In some school districts, algebra textbooks are being replaced by iPads.
At Gateway Middle Schook, students are using iPad texts instead of traditional books for their algebra I and English 8
Principal Rocco Telli hopes the program will last five years. 270 iPad tablets have been distributed to the eighth graders who are enrolled in the courses. Students may take them home, to use for homework. The iPads will be returned to school next year.
Algebra I textbooks have already been loaded on the iPads. This eliminates the need for students to carry books for that class.
Mr.

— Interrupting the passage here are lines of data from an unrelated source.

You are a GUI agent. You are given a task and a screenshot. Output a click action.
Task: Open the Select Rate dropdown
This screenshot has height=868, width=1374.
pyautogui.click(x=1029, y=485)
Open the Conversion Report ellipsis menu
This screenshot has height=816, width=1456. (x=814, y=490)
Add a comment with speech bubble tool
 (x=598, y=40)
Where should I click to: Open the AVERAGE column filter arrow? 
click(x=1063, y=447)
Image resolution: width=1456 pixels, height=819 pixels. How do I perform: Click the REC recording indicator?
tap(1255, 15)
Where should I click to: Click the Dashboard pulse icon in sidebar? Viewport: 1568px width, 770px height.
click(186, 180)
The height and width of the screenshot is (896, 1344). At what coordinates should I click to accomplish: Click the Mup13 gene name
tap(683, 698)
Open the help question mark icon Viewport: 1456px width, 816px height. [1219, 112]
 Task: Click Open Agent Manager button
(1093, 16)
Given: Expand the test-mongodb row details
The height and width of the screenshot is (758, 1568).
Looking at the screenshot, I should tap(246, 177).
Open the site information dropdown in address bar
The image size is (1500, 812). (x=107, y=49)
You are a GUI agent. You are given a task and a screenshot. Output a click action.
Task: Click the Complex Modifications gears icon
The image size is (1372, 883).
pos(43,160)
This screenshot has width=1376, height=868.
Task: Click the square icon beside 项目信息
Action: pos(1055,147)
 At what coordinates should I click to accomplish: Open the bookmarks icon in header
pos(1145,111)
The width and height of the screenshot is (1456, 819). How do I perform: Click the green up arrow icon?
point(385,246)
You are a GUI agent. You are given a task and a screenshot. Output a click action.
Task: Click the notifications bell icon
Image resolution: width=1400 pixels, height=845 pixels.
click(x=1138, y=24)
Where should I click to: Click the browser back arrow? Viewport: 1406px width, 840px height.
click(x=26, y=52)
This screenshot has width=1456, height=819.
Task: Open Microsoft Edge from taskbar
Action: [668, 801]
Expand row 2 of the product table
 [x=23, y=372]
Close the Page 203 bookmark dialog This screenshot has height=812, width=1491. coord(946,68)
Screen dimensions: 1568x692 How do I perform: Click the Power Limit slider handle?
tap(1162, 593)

Telli said the textbook the school is using for algebra was developed in conjunction with regional math teachers and the Allegheny Intermediate Unit, the organization that encompasses the county’s 42 suburban school districts.
“We thought, ‘wouldn’t it be great if we can get this for the kids here?’ ” Mr. Telli said.
The district purchased about 300 iPads, so it would have a surplus, if needed. The cost, about $500 for each 16GB device, was included in this year’s technology budget. Additionally, iPad minis were distributed to teachers.
“Part of our five-year initiative is to get something in everyone’s hands,” Mr. Telli said.
“It enables students who are digitally proficient to use a tool they may not have been able to have at home,” said middle school assistant principal Joe DiLucente.
Mr. Telli added that many staff members are “excited because of the possibilities and potential” of the technology. He said the iPads are one of the tools teachers can use in the classrooms with traditional textbooks.
“It’s funny because they are technically still looking at a textbook,” said Kristen Morton, who teaches algebra I at the middle school. “The kids are more involved, even though it’s basically the same idea,” she said.
She said with the iPads, the students can “basically customize their textbooks.”